# [Aufgaben]
A. Schreiben Sie aus dem Textauszug die Stelle von „Julius Cronenberg, MdB“ bis einschließlich „Julius Cronenberg geantwortet.“ wortgetreu ab.
B. Aus welchem Ort kommt Dirk Wiese laut dem Textauszug?
C. Nennen Sie alle Wege, auf denen sich Dirk Wiese laut dem Textauszug mit Bürgerinnen und Bürgern ausgetauscht hat.

# [Textauszug]
^^^^

Die Kommunikation mit den Kritikern von gegebenenfalls notwendig werdenden erneuten Einschränkungen sollte in Zukunft – wie die Gutachter es vorschlagen – allerdings konstruktiver und ergebnisoffener erfolgen. Von diesem Grundsatz haben wir uns als CDU/CSU-Bundestagsfraktion zu Beginn des Jahres leiten lassen, als wir eine sofortige Impfpflicht abgelehnt haben. Und von diesem Grundsatz werden wir uns auch in Zukunft leiten lassen.“

Dirk Wiese, MdB (SPD): „Gleichwohl kann man festhalten, dass Corona polarisiert hat wie kaum ein anderes Thema zuvor.“

Dirk Wiese aus Brilon sitzt für die SPD im Deutschen Bundestag. Er antwortet auf unsere Fragen kurz und knapp:„Der von der Bundesregierung eingesetzte Sachverständigenausschuss und der Expertenrat der Bundesregierung ziehen nach zwei Pandemie-Jahren Bilanz zu den Maßnahmen, die in dieser Zeit zur Bekämpfung des Infektionsgeschehens ergriffen wurden und geben einen Ausblick auf den kommenden Herbst und Winter. Als Ampel-Koalition sind wir in unserer kurzen Zeit bereits gute Wege gegangen und werden bei der Erarbeitung weiterer Schritte die Ergebnisse des Gutachtens in Absprache mit den Bundesländern berücksichtigen. Es ist aber klar, dass der beste Schutz vor einem schweren Krankheitsverlauf durch die Impfung gegeben ist und wir auch weiterhin darauf setzen, dass sich hoffentlich so viele Menschen wie möglich, impfen lassen werden. Gleichwohl kann man festhalten, dass Corona polarisiert hat wie kaum ein anderes Thema zuvor. Ich habe mich mit vielen Bürgerinnen und Bürgern hierzu sachlich ausgetauscht, sei es per E-Mail, telefonisch oder auch persönlich.“

Julius Cronenberg, MdB (FDP): „Dennoch hätte ich mir mehr Pragmatismus seitens der Behörden gewünscht.“

Etwas ausführlicher hat der FDP-Bundestagsabgeordnete Julius Cronenberg geantwortet.

WOLL: Wie bewerten Sie den Umgang mit Kritikern und Gegnern der Maßnahmen, einschl. der Impfung hier im HSK und in Schmallenberg und Eslohe?

^^^^

Einträge im Datensatz
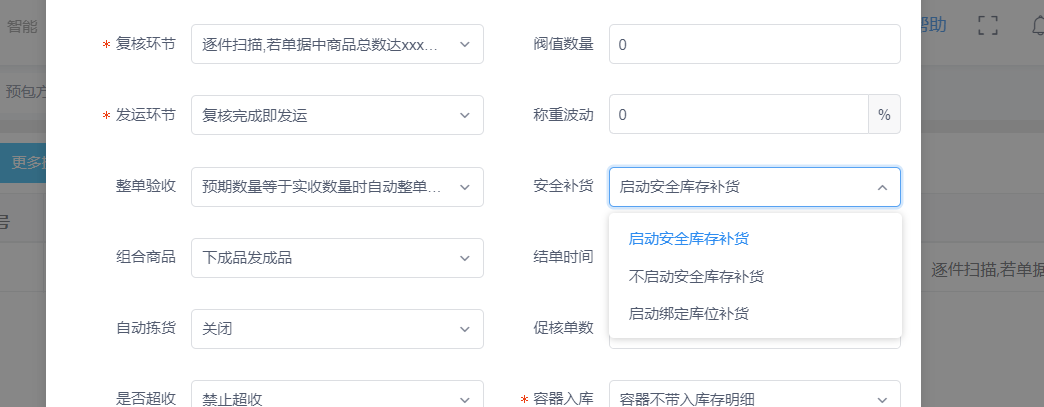The height and width of the screenshot is (407, 1044).
Task: Click the 称重波动 input field
Action: 738,115
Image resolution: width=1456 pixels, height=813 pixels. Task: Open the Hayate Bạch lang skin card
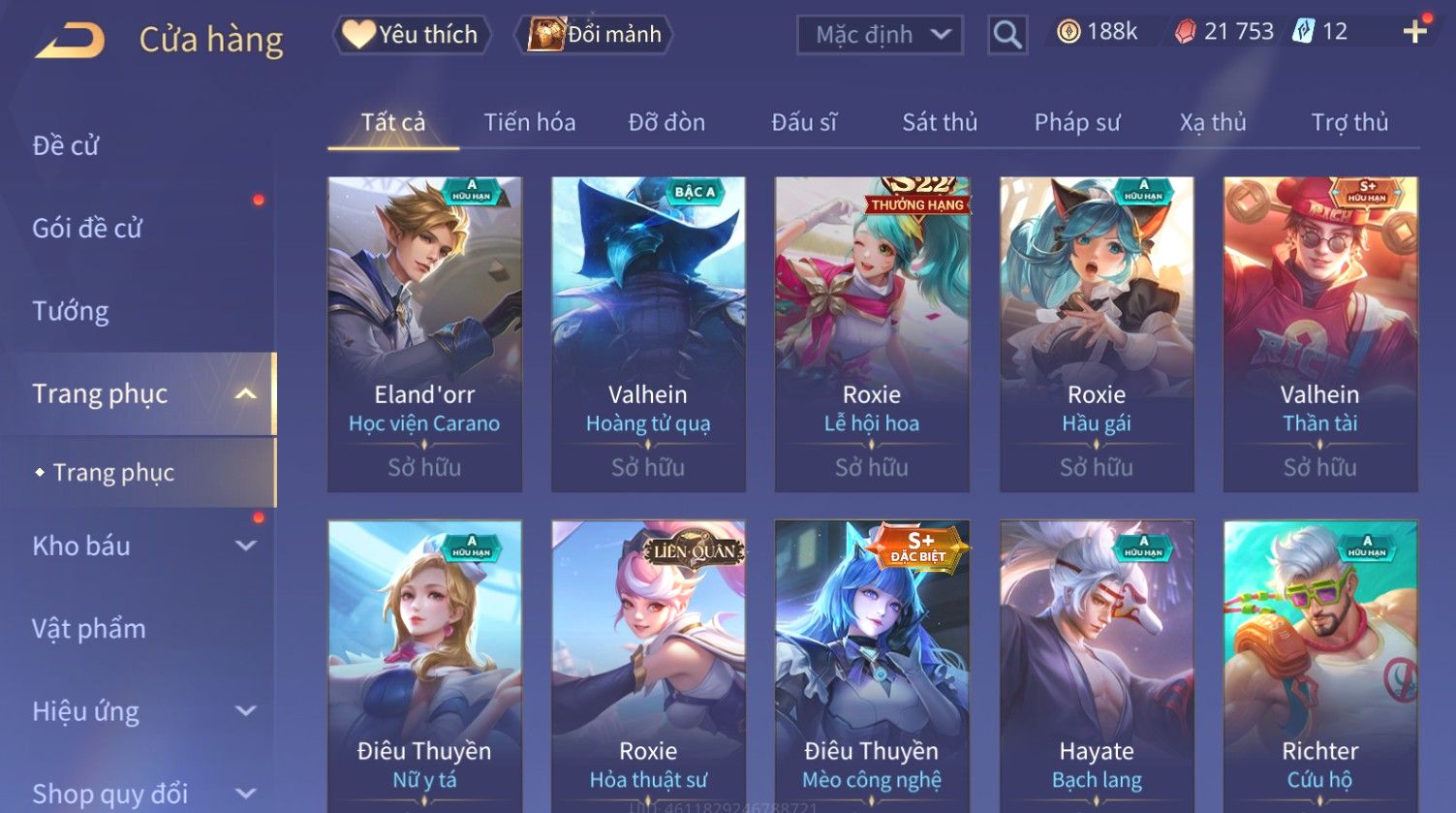pyautogui.click(x=1097, y=666)

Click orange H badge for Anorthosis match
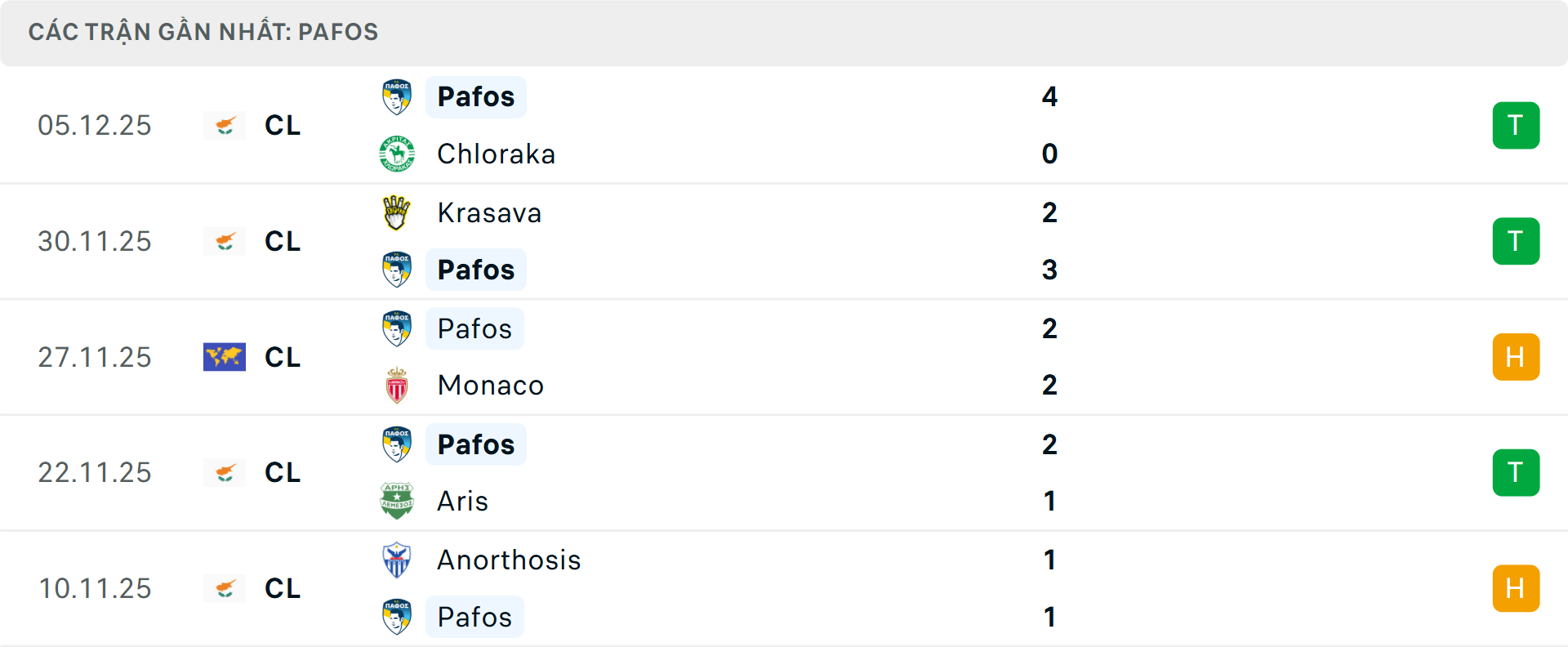click(1516, 588)
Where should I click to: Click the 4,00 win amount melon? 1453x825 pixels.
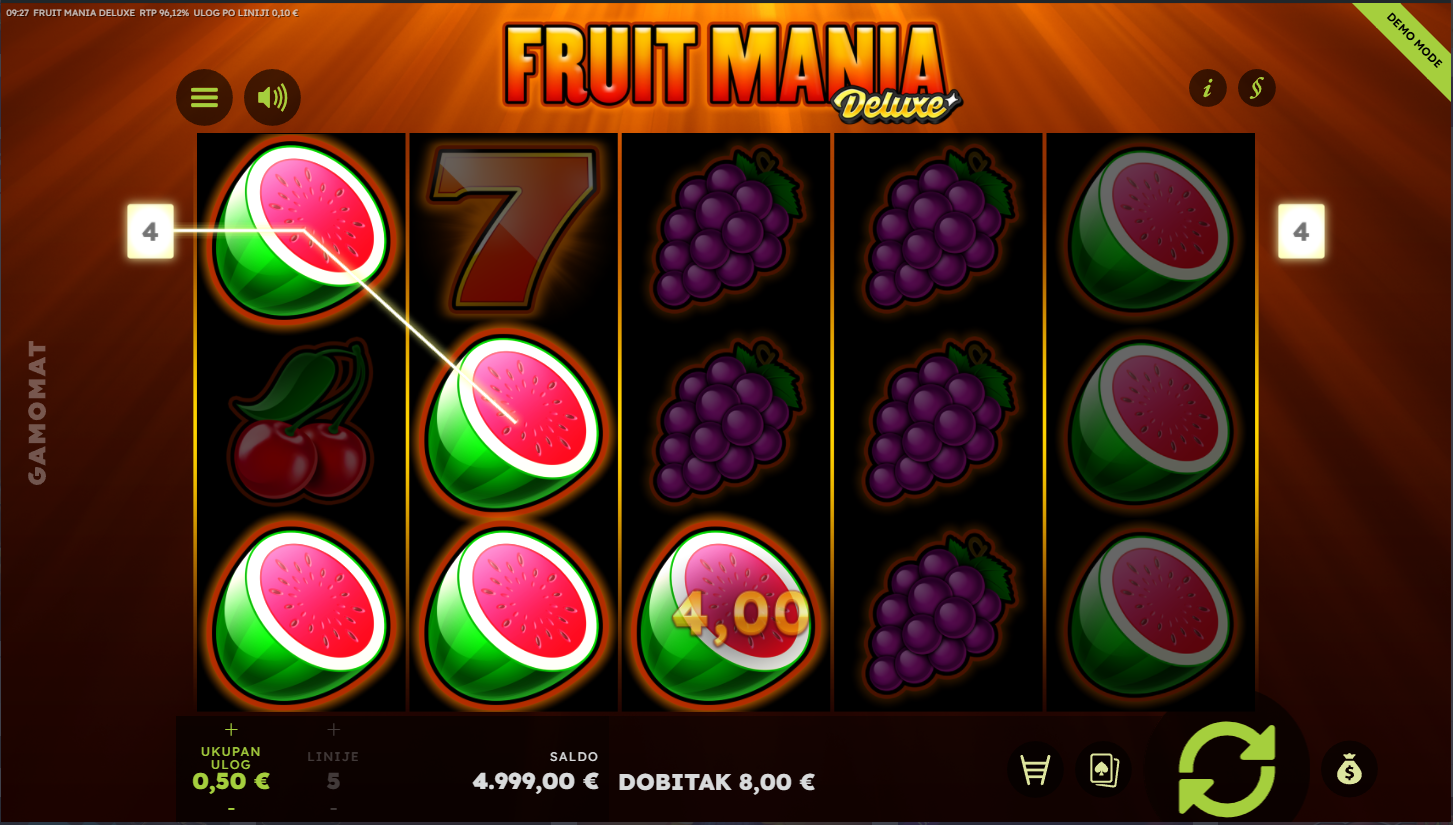(x=726, y=614)
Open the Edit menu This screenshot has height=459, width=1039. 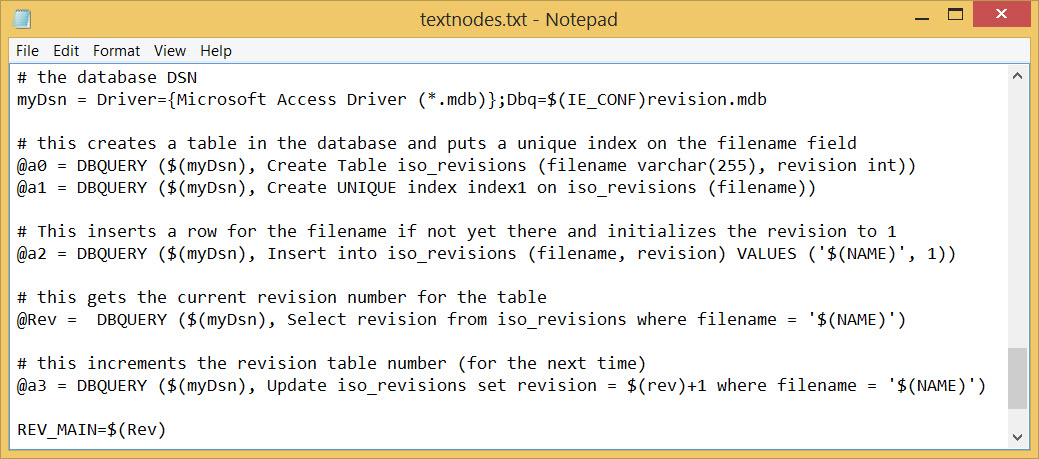pos(66,51)

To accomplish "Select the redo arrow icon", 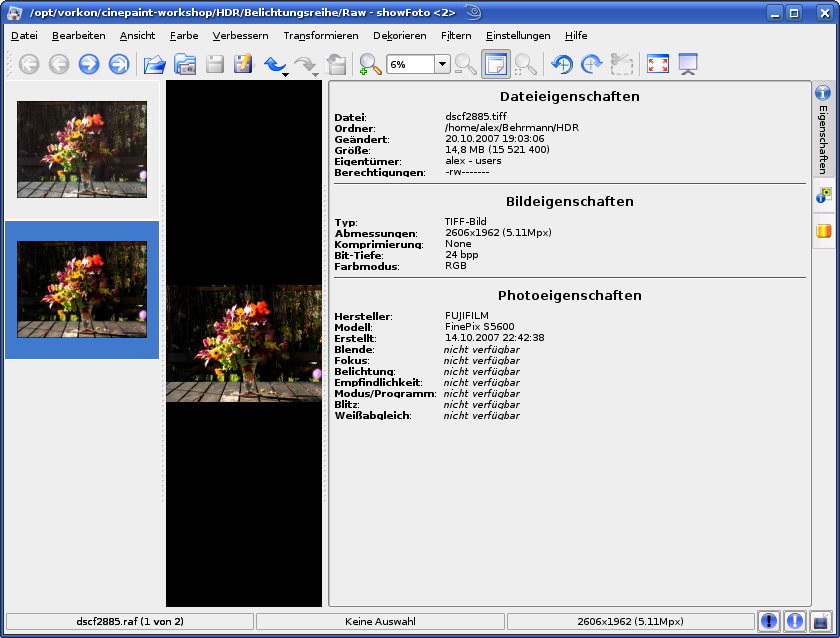I will pyautogui.click(x=303, y=64).
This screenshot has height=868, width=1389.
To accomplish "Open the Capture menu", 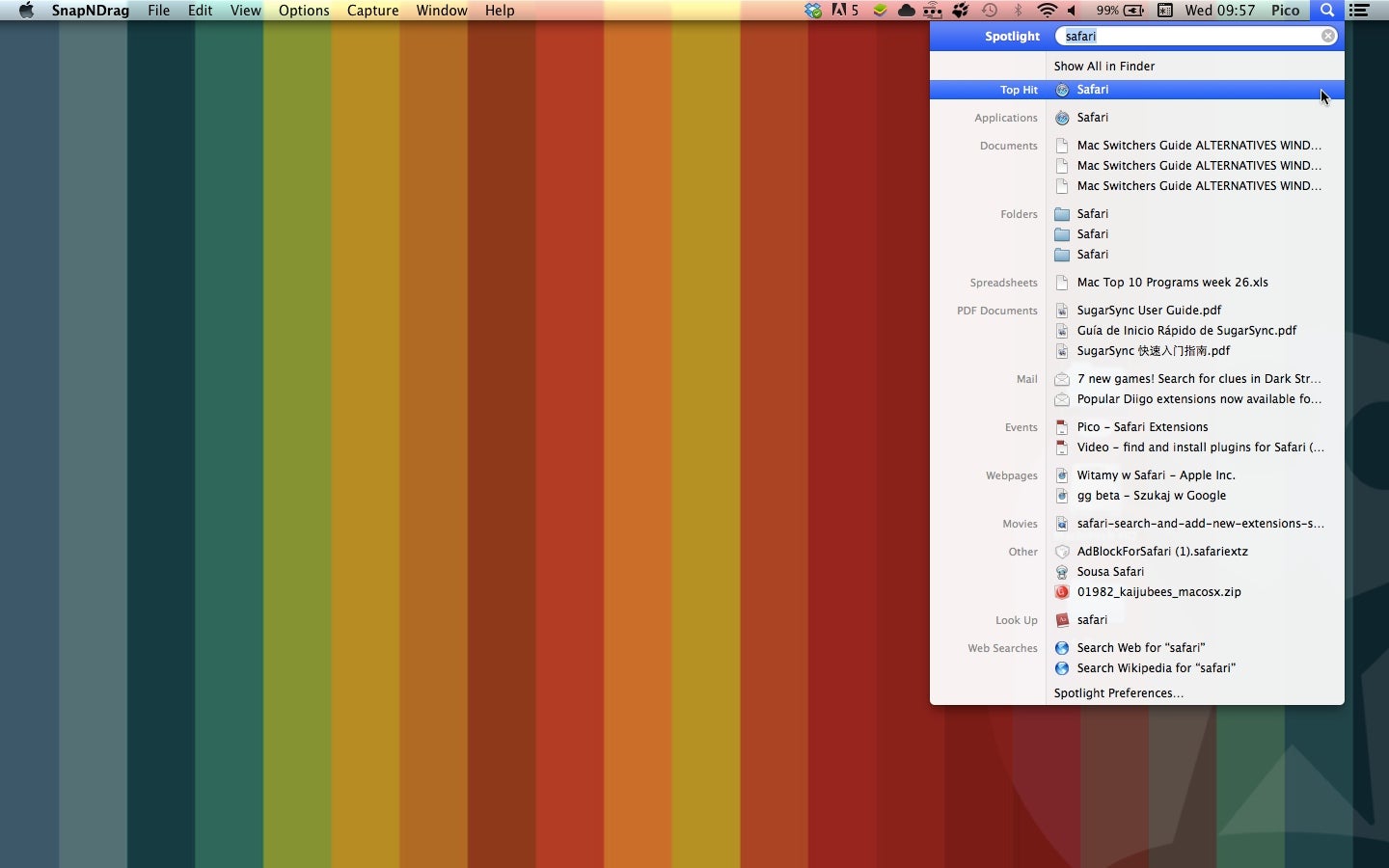I will tap(372, 11).
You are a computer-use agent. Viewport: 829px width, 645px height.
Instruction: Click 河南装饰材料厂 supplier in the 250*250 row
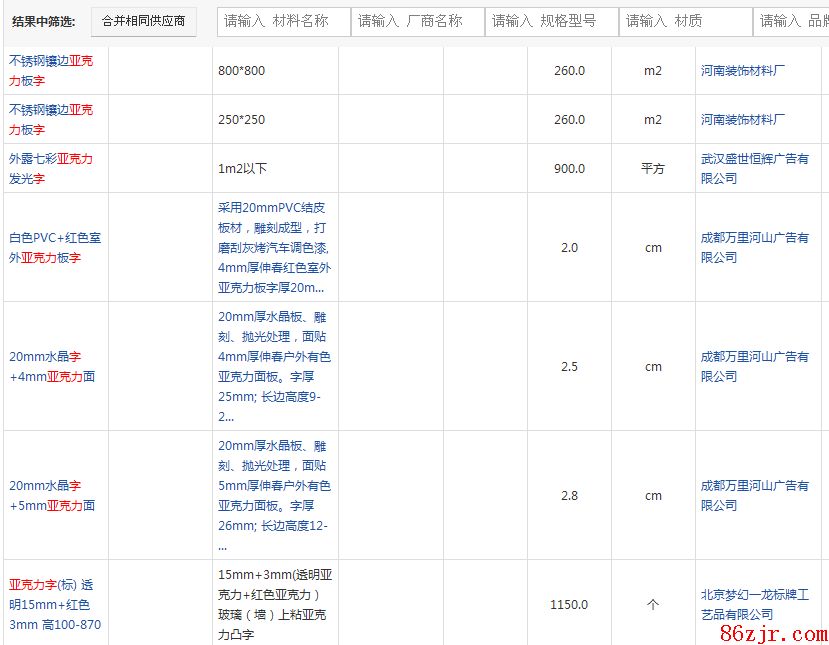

^^^^

# [Antworten in Reihenfolge]
A.
Julius Cronenberg, MdB (FDP): „Dennoch hätte ich mir mehr Pragmatismus seitens der Behörden gewünscht.“

Etwas ausführlicher hat der FDP-Bundestagsabgeordnete Julius Cronenberg geantwortet.

B. Aus Brilon.

C. Per E-Mail, telefonisch und persönlich.